▶ _BRANO ESTRATTO_:
........

I. Cristo e lo spirito santo
(6) Lo Spirito che dall'eternità procede dal Padre e riposa sul Figlio ha preparato 1'avvento di Cristo e lo ha realizzato. L'incarnazione del Figlio di Dio, la sua morte e risurrezione sono state realizzate, infatti, secondo la volontà del Padre, nello Spirito santo. Nel battesimo, per mezzo della manifestazione dello Spirito, il Padre inaugura la missione del Figlio. Lo Spirito è presente nel suo ministero: annuncio della buona novella della salvezza, manifestazione della venuta del Regno, testimonianza del Padre. È pure nel medesimo Spirito che Cristo, quale unico sacerdote della nuova alleanza, offre il sacrificio della propria vita; ed è dallo Spirito che egli e glorificato.
(7) Nella Chiesa, che è il corpo di Cristo, a partire dalla pentecoste, coloro che sono incaricati del ministero, possono compiere gli atti che portano il corpo alla sua piena statura, solamente nello Spirito. Nel ministero di Cristo come in quello della Chiesa, è l'unico e identico Spirito che opera e agisce con noi, tutti i giorni della nostra vita.
(8) Nella Chiesa, il ministero deve essere vissuto nella santità, in vista della santificazione del popolo di Dio. Affinché la Chiesa intera, e in particolare i ministri ordinati, possano contribuire a "mettere i santi nella condizione di compiere il ministero per costruire il corpo di Cristo", i diversi servizi sono resi possibili da molteplici carismi (Ef 4,11-12; 1Cor 12,4-28; Rm 12,4-8).
(9) È questa la novità del ministero della Chiesa: per mezzo dello Spirito, Cristo, servo di Dio per l'umanità, è presente nella Chiesa, suo corpo, dal quale non puh essere separato. Infatti, egli è "il primo di una moltitudine di fratelli". L'opera di Cristo nella storia, dalla pentecoste alla parusia, va compresa in questa concezione sacramentale. Il ministero della Chiesa in quanto tale è sacramentale.
(10) Per questo motivo, anche la presenza di Cristo nella Chiesa è escatologica. Infatti, ovunque lo Spirito agisce, rivela al mondo la presenza del Regno nella creazione. In ciò si radica il ministero ecclesiale.
(11) Questo ministero ecclesiale è di natura sacramentale. Con la parola sacramentale si vuole qui sottolineare che ogni ministero è legato alla realtà escatologica del Regno. La grazia dello Spirito santo, quale anticipazione del mondo futuro, sorge dalla morte e risurrezione di Cristo ed è offerta, in modo sacramentale, per mezzo di realtà sensibili. Sacramentale vuole pure indicare che il ministro è un membro della comunità, investito di funzioni e poteri specifici dallo Spirito per riunirla e per presiedere, in nome di Cristo, alle azioni nelle quali essa celebra i misteri della salvezza. Questa visione della sacramentalità del ministero si radica nel fatto che Cristo è reso presente nella Chiesa dallo Spirito, che da lui stesso è stato inviato alla Chiesa.

........

▶ _DATI RACCOLTI_:
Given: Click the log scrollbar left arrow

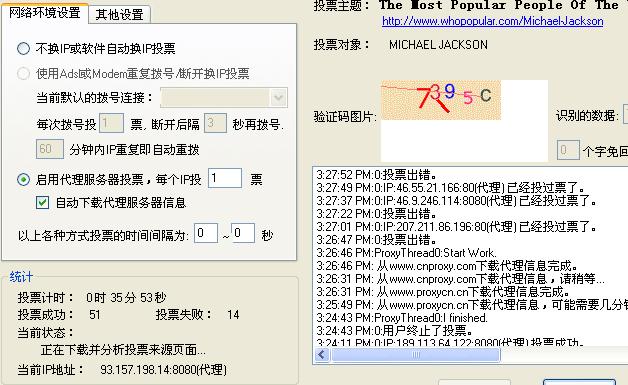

........

▶ _RICHIESTA_: Traduci in inglese questa frase del brano su Cristo e lo Spirito santo: «Infatti, ovunque lo Spirito agisce, rivela al mondo la presenza del Regno nella creazione.»

▶ _SOLUZIONE_: Indeed, wherever the Spirit acts, it reveals to the world the presence of the Kingdom in creation.